== CHALLENGE ==
Reproduce the following records verbatim, beginning at the first line of the records and stopping after the line that contains "pyautogui.click(x=583, y=54)".
_____
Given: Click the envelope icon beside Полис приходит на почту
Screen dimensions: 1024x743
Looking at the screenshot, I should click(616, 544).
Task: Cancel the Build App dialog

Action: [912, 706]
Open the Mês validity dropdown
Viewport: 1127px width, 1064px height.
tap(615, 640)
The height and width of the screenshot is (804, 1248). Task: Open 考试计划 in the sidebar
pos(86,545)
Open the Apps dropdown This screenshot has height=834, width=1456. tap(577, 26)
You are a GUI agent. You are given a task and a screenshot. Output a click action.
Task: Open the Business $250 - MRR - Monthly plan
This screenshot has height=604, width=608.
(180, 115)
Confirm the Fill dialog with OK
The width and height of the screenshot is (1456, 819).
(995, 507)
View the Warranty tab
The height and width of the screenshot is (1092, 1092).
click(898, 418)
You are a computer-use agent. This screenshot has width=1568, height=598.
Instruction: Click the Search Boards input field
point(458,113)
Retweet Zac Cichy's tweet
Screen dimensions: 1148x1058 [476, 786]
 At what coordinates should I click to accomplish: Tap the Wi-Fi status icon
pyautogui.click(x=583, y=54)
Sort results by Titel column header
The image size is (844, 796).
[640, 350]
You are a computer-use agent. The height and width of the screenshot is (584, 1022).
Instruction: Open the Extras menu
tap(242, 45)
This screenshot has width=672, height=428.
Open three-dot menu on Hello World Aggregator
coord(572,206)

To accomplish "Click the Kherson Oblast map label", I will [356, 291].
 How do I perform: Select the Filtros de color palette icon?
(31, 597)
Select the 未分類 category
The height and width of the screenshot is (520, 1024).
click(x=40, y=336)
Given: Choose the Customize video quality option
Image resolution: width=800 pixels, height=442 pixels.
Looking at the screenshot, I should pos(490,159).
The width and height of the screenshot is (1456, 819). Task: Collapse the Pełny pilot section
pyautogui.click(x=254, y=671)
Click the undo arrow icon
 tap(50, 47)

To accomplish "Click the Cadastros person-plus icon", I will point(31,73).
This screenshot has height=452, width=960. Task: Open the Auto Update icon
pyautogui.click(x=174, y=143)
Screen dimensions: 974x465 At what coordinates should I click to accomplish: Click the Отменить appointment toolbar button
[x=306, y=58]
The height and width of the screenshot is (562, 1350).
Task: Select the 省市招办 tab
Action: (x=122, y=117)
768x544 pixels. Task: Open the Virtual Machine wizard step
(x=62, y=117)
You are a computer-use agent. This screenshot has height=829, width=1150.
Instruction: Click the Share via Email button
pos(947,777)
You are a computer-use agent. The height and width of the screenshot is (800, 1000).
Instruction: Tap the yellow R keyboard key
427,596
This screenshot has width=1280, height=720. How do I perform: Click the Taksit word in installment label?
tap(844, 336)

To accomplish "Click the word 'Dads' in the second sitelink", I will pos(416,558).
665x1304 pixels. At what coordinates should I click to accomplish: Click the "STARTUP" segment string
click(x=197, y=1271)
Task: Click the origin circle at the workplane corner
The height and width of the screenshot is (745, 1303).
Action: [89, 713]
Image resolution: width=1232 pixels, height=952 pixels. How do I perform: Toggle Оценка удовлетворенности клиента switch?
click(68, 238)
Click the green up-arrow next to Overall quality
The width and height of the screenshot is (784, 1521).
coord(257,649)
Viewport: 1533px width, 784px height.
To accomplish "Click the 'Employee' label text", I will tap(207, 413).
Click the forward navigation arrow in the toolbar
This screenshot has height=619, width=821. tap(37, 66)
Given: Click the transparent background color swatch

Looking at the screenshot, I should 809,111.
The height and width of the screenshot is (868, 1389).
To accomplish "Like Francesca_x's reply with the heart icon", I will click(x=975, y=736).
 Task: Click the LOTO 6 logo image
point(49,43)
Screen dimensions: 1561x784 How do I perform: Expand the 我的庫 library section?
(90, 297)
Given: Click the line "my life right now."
_____
== ANSWER TO THIS PROBLEM ==
Given: Click the envelope icon beside Полис приходит на почту
Screen dimensions: 1024x743
Looking at the screenshot, I should click(616, 544).
Task: Cancel the Build App dialog

Action: [912, 706]
Open the Mês validity dropdown
Viewport: 1127px width, 1064px height.
tap(615, 640)
The height and width of the screenshot is (804, 1248). Task: Open 考试计划 in the sidebar
pos(86,545)
Open the Apps dropdown This screenshot has height=834, width=1456. tap(577, 26)
You are a GUI agent. You are given a task and a screenshot. Output a click action.
Task: Open the Business $250 - MRR - Monthly plan
This screenshot has height=604, width=608.
(180, 115)
Confirm the Fill dialog with OK
The width and height of the screenshot is (1456, 819).
(995, 507)
View the Warranty tab
The height and width of the screenshot is (1092, 1092).
click(898, 418)
You are a computer-use agent. This screenshot has width=1568, height=598.
Instruction: Click the Search Boards input field
point(458,113)
Retweet Zac Cichy's tweet
Screen dimensions: 1148x1058 [476, 786]
 At what coordinates should I click to accomplish: Tap the Wi-Fi status icon
pyautogui.click(x=583, y=54)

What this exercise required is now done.